The birefringence of BGWs was further simulated by using a finite-element analysis tool. The insets in Fig. 2(b) show the cross-section diagram of BGWs and mode field profiles in two different polarization states. Based on the characterization of the near-field mode and structure of BGWs, an equivalent single-core structure was used in the model with the following parameters: core radius of 6 μm, core refractive index $n_{co}$ of 1.44787 at 1550 nm, and cladding refractive index of 1.44400 at 1550 nm. The grating void length $l_{vo}$ is characterized to be about 40 μm, while its diameter $d_{vo}$ is estimated to be 70 nm according to the varying trend in Fig. 3. For the mode calculation, the index modulation is treated as $z$ invariant as reported by Nemanja et al. ^[29]. The refractive index of the void $n_{vo}$ is assumed to be equal to 1. For a duty cycle, the averaged index change within the void zone could be approximated as $δ n (x, y) = {\begin{matrix} {\bar{δ n}}_{m v} (x, y) & | x - x_{0} | \leq d_{vo} / 2, | y - y_{0} | \leq l_{vo} / 2 \\ 0 & | x - x_{0} | \geq d_{vo} / 2, | y - y_{0} | \geq l_{vo} / 2 \end{matrix},$ (1) ${\bar{δ n}}_{m v} (x, y) = \frac{d_{vo}}{Λ_{P}} (n_{vo} - n_{co}),$ (2)where $x_{0}$ and $y_{0}$ are the center coordinates of the void (i.e., grating offset value) relative to the center of the waveguide cross section. The results show that the effective indices of the guided modes for parallel and perpendicular polarization are 1.44575 and 1.44578, respectively. The birefringence of BGWs would be about $Δ n_{B} = 3.0 \times 10^{- 5}$ , which is in the same order as the experiment value.

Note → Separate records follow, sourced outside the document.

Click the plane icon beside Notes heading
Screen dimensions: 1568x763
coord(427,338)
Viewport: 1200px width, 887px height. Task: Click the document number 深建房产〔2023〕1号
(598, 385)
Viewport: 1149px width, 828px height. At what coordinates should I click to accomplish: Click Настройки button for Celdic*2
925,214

Figure 3.(a) Longitudinal section of the grating void (2.8 μJ) after material removal by FIB. (b) Cross sections of the post-polished grating voids induced by picosecond Bessel beam with different pulse energies. (c) Dependence of the voids’ diameters and surrounding condensed region on pulse energies.

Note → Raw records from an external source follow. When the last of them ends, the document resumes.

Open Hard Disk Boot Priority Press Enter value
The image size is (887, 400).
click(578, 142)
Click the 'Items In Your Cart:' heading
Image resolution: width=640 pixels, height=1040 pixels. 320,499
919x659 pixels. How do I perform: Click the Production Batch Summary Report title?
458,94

B. Dependence of Grating Void Size on Bessel Pulse Energy

The morphologies of grating voids corresponding to different Bessel pulse energies were characterized as shown in Fig. 3. The results in Fig. 3(a) show the longitudinal section of the grating void for Bessel pulse energy of 2.8 μJ after material removed by FIB. The careful FIB etching procedure allowed us to minimize the damage produced onto the one-dimensional Bessel void. As shown in the image, the void possesses a quasi-invariable diameter of 163 nm along the laser beam, indicating the superiority of Bessel beams over Gaussian beams in extending the grating void length. The void wall is shown to have experienced a melting and re-solidification process. Figure 3(b) shows the SEM images of cross section of grating voids after the post-polishing process. It could be found that the typical Bessel void surrounded by a potentially densified region is formed inside the sample. The sizes of the nanovoid and the modified neighboring region were found to be related with Bessel pulse energy. We would note that some voids are blocked due to the glass debris during the polishing process.

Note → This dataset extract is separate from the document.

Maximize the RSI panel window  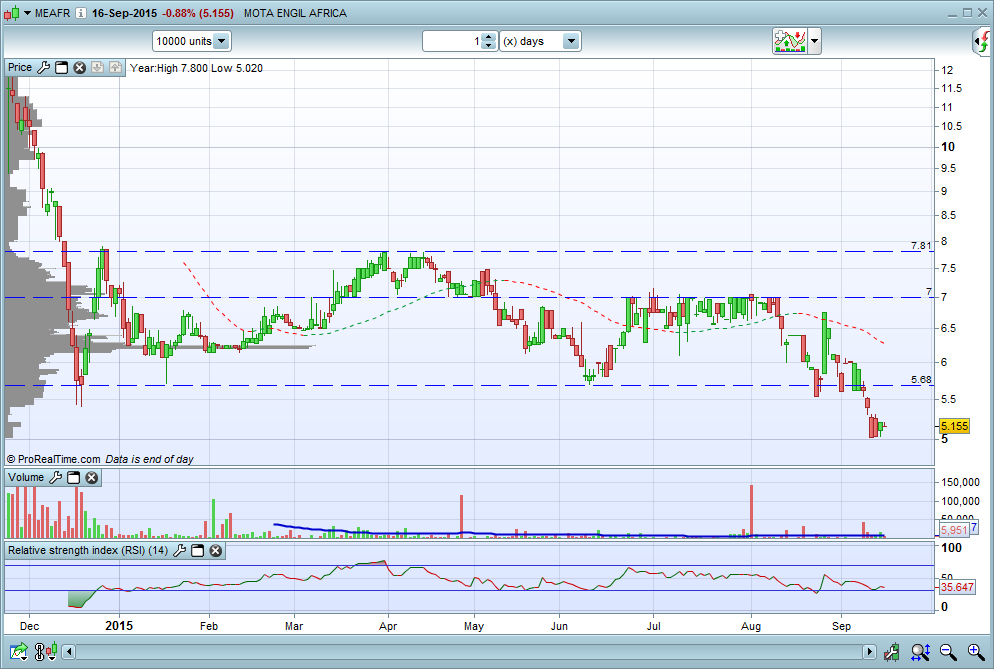pos(198,551)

The characterized sizes of the void and densified region under different Bessel pulse energies were concluded and shown as the data points in Fig. 3(c). With the increase of pulse energy, the diameters of the voids and surrounding densified regions increased monotonically. When the pulse energy is above 2.0 μJ, the diameter of the densified regions would be more than 0.5 μm. Considering that the period of the first-order Bragg grating is about 0.5 μm, an apparent inter-effect between adjacent grating voids would occur, influencing the resonant behavior of the BGWs. Similarly, when the pulse energy is close to 5.0 μJ, inter-effect between adjacent grating voids will be apparent for the seconnd-order BGWs with period of about 1 μm.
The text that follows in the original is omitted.